My Lords, I thank the Minister for introducing these regulations. I reiterate what I said last month when we debated the emergency legislation—that these Benches support the Government in their actions to deal with threats to the UK and the rest of the world from terrorist activity. For that reason we will support these regulations today, but our support is never unconditional. From time to time, the Government have sorely tested our support by introducing measures that seem to have a civil liberties bypass. It is interesting to note that the Joint Committee on Human Rights reported today along those lines in relation to the Government’s approach to terrorist legislation. The regulations before us raise similar issues.
Late last week, the Government issued a consultation on the draft terrorist asset-freezing legislation to which the Minister has referred. This is necessary to replace the regime under the United Nations Act 1946, following the Supreme Court’s judgment. The Treasury at that stage decided to pursue a sticking-plaster approach, involving the emergency temporary Act which was passed on 10 February, followed by consultation on draft legislation. The temporary Act runs out at the end of this year, but the Treasury has only just issued the consultation and therefore has used up a month of the rather short time left to implement a permanent regime.

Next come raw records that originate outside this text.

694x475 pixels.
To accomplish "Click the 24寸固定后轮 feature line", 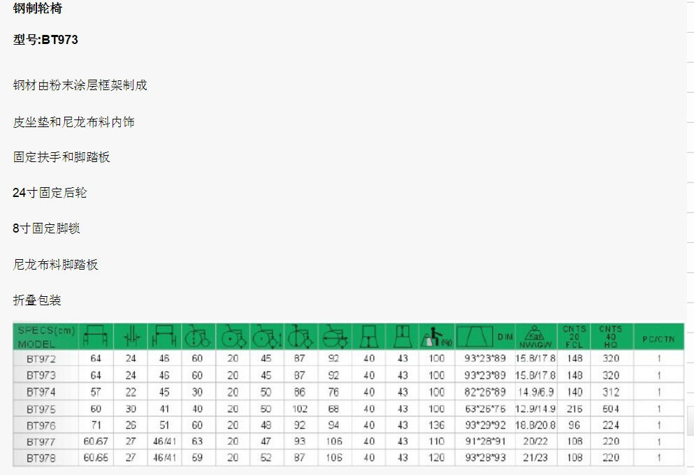I will point(50,193).
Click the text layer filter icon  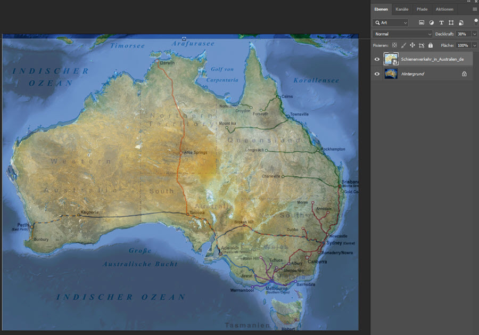(x=441, y=23)
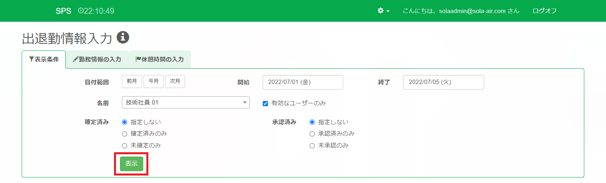The width and height of the screenshot is (606, 183).
Task: Expand the 名前 dropdown showing 技術社員 01
Action: point(186,103)
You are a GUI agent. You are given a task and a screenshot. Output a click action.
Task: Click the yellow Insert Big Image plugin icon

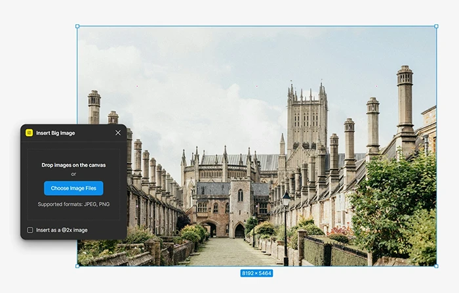pos(29,133)
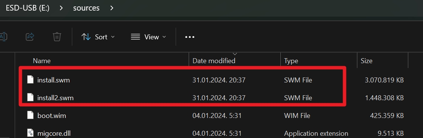This screenshot has width=423, height=138.
Task: Select the install.swm file icon
Action: (31, 80)
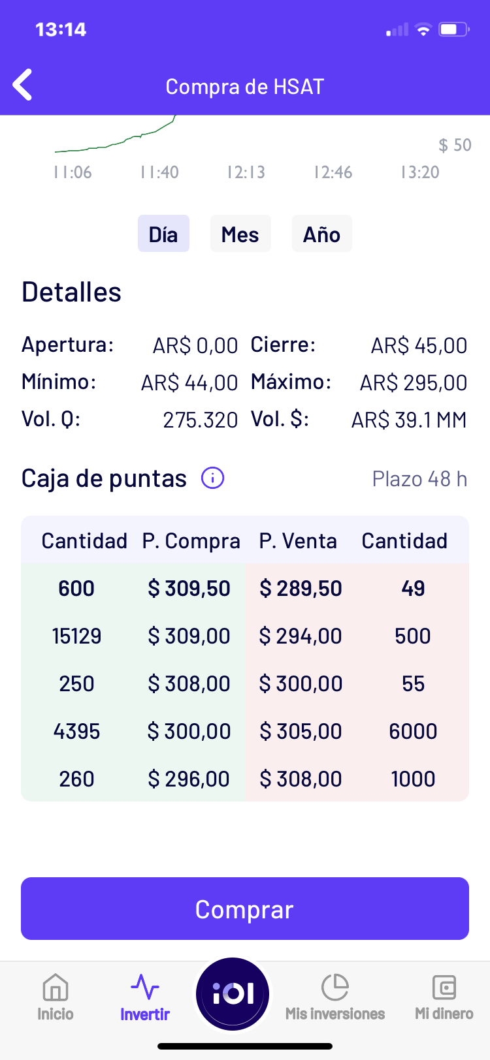The image size is (490, 1060).
Task: Open the Caja de puntas info icon
Action: 212,478
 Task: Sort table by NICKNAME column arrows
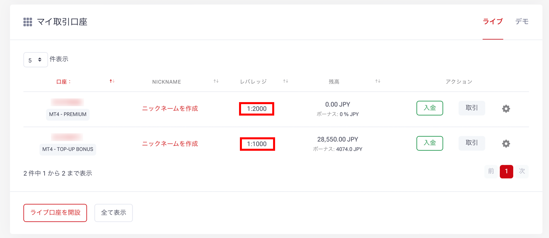pos(216,82)
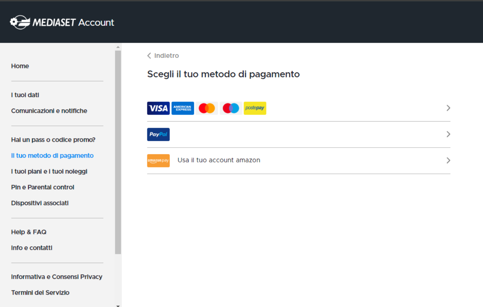
Task: Open 'Hai un pass o codice promo?'
Action: click(x=53, y=140)
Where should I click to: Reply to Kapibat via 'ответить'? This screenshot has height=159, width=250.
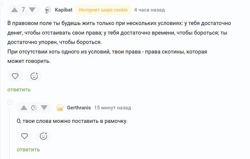[19, 90]
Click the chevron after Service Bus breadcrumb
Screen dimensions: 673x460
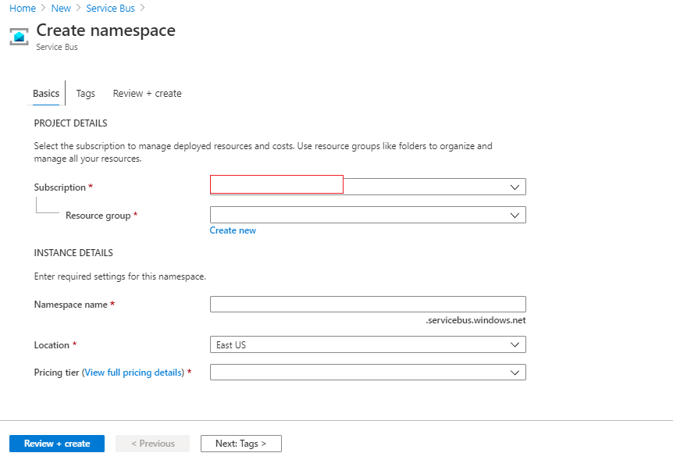pos(143,8)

We did not think that the Treasury had chosen the correct route last month, and we continue to believe that. We believe that it would have been better to attempt to legislate on the full regime last month, and that there was plenty of time to do that. However, the rather dilatory way in which the Government have chosen to initiate this consultation—given that the consultation document contained little more than could have been produced overnight in February—is another sign that they have perhaps given up on governing. The regime applied to asset freezes under EU Regulation 881/2002 is covered by these regulations, but is not within the consultation on terrorist asset-freezing legislation. I asked the Minister yesterday why this was, but he did not provide an answer. He merely referred to the fact that the debate on these regulations was due to take place today.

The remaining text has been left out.